Bug 36869

Summary: dix.h and XKBfile.h have different declarations for NameForAtom()
Product: xorg Reporter: Andrey Ponomarenko <aponomarenko>
Component: Server/GeneralAssignee: Xorg Project Team <xorg-team>
Status: RESOLVED INVALID QA Contact: Xorg Project Team <xorg-team>
Severity: normal    
Priority: medium    
Version: git   
Hardware: x86 (IA32)   
OS: Linux (All)   
Whiteboard:
i915 platform: i915 features:

Description Andrey Ponomarenko 2011-05-05 06:22:17 UTC
Header files dix.h and XKBfile.h have different declarations for NameForAtom function ( see http://cgit.freedesktop.org/xorg/lib/libxkbfile/tree/include/X11/extensions/XKBfile.h ). Also dix.h and /usr/include/string.h have different declarations for ffs() function.
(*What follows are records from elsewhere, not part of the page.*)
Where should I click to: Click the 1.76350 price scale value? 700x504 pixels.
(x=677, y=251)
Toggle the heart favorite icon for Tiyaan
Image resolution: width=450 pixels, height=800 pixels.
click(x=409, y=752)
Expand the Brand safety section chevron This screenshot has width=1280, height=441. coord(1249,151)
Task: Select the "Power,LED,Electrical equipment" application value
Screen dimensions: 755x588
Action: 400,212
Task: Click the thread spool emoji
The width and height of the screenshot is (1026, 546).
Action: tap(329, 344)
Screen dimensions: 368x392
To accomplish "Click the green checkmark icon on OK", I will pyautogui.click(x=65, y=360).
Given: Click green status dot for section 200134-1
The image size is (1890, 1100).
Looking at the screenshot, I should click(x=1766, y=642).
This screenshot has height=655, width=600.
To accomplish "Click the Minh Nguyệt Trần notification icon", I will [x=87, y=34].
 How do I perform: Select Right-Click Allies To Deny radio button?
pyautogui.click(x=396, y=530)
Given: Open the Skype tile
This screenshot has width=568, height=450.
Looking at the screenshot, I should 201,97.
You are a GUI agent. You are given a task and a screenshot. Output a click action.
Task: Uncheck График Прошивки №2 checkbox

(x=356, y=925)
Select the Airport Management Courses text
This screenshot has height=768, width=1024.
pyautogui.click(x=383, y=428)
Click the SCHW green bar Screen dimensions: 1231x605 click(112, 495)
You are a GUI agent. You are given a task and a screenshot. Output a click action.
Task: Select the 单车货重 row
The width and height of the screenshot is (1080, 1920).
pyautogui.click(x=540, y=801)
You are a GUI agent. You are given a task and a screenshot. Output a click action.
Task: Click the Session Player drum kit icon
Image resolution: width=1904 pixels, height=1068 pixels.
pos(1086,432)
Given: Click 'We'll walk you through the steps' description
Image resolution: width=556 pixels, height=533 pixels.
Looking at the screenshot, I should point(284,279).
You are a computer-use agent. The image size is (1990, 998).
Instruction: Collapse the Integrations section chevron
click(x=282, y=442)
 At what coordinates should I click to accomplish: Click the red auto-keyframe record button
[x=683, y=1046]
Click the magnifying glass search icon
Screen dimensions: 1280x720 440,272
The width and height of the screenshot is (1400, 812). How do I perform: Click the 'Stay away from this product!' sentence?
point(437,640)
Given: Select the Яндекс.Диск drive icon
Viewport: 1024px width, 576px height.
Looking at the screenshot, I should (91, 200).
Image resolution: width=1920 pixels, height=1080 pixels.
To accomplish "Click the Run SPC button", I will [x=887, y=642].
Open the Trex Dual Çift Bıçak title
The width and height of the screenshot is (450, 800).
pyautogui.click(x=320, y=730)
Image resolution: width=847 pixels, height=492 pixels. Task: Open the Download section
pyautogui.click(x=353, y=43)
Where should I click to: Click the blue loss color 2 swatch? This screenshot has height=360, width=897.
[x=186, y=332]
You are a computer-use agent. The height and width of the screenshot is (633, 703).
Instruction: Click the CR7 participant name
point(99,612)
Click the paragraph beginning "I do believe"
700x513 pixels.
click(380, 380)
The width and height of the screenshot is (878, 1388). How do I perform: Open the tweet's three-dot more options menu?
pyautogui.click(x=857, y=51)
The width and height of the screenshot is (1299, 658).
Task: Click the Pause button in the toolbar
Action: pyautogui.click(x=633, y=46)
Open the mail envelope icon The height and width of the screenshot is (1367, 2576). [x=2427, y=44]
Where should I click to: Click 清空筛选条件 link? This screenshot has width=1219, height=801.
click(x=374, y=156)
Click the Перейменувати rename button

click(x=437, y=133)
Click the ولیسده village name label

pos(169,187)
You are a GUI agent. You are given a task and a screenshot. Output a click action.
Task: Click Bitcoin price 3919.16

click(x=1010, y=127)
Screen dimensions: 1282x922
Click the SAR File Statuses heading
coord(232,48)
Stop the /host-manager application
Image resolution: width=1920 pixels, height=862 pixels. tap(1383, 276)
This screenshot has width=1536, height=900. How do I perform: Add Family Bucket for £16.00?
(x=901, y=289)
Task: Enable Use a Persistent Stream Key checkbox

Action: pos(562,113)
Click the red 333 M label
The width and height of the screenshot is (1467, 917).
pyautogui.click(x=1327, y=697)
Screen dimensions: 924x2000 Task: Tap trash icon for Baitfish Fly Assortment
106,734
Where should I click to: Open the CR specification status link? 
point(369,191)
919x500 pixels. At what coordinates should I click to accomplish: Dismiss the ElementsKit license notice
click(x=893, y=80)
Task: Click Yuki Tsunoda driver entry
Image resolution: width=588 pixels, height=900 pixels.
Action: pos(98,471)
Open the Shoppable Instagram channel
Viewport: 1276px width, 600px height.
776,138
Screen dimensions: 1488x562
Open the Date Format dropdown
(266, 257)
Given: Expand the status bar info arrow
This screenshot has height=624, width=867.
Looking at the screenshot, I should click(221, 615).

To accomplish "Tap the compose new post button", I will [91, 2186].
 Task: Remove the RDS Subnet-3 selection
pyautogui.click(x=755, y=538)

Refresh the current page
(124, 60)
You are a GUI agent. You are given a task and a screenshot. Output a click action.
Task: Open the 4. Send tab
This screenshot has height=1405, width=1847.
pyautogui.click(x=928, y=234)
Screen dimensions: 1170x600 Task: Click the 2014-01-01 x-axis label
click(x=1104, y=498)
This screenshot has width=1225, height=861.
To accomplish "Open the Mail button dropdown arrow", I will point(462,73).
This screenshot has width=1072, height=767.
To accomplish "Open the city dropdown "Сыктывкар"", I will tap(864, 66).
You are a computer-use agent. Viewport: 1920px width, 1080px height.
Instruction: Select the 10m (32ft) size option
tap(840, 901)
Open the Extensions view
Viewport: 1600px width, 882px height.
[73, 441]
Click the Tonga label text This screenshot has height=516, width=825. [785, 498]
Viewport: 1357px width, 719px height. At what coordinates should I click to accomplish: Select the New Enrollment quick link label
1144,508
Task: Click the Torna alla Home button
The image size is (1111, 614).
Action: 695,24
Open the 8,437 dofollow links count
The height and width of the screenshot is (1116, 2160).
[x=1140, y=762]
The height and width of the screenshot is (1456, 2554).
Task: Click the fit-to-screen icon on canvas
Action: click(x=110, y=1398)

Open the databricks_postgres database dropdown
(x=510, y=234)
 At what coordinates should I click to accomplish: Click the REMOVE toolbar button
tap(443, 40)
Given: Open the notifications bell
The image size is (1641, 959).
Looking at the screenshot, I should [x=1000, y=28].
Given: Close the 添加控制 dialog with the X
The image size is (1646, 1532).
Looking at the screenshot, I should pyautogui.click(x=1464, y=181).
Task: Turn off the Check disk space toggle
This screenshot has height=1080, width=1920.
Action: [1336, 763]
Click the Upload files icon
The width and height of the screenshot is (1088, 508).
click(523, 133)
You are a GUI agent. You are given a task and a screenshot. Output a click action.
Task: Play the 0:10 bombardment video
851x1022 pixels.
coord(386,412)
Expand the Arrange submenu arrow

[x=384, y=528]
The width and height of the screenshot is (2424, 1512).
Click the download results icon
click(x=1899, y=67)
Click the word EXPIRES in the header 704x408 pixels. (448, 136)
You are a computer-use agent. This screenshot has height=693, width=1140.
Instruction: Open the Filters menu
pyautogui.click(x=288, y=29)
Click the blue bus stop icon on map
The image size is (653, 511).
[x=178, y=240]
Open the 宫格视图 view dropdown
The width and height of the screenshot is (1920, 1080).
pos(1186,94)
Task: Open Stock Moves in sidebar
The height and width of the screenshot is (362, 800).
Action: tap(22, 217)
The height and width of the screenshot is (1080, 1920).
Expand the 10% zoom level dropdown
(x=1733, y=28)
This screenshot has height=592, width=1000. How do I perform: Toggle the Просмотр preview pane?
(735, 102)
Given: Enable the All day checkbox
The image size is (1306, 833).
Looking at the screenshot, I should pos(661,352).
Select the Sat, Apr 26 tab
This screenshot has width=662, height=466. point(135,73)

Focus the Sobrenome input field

These differences cause the following errors (GCC 4.5):

In file included from /usr/include/xorg/dixstruct.h:27,
                 from /usr/include/xorg/inputstr.h:54,
                 from /usr/include/X11/extensions/XKBsrv.h:74,
/usr/include/xorg/dix.h:515: error: declaration of 'int ffs(int)' throws different exceptions
/usr/include/string.h:312: error: from previous declaration 'int ffs(int) throw ()'
/usr/include/X11/extensions/XKBfile.h:249: error: new declaration 'char* NameForAtom(Atom)'
/usr/include/xorg/dix.h:291: error: ambiguates old declaration 'const char* NameForAtom(Atom)'
Comment 1 Andrey Ponomarenko 2011-05-05 06:30:26 UTC
Also if compiling with G++:

/usr/include/xorg/dix.h:291: error: previous declaration of 'char* NameForAtom(Atom)' with 'C++' linkage
/usr/include/X11/extensions/XKBfile.h:249: error: conflicts with new declaration with 'C' linkage
Comment 2 Daniel Stone 2011-05-05 06:49:59 UTC
XKBfile.h is a client-side, not server-side header, so you'll have many clashing definitions anyway.  You cannot include any client-side and server-side headers together at all.  Among other things, the definition of CARD32 differs between client and server code on 64-bit systems, and many other clashes.

I don't think we support C++ server modules anyway: I guess you just need more extern "C" { } wrapping.

What were you trying to do with XKBfile.h, out of interest?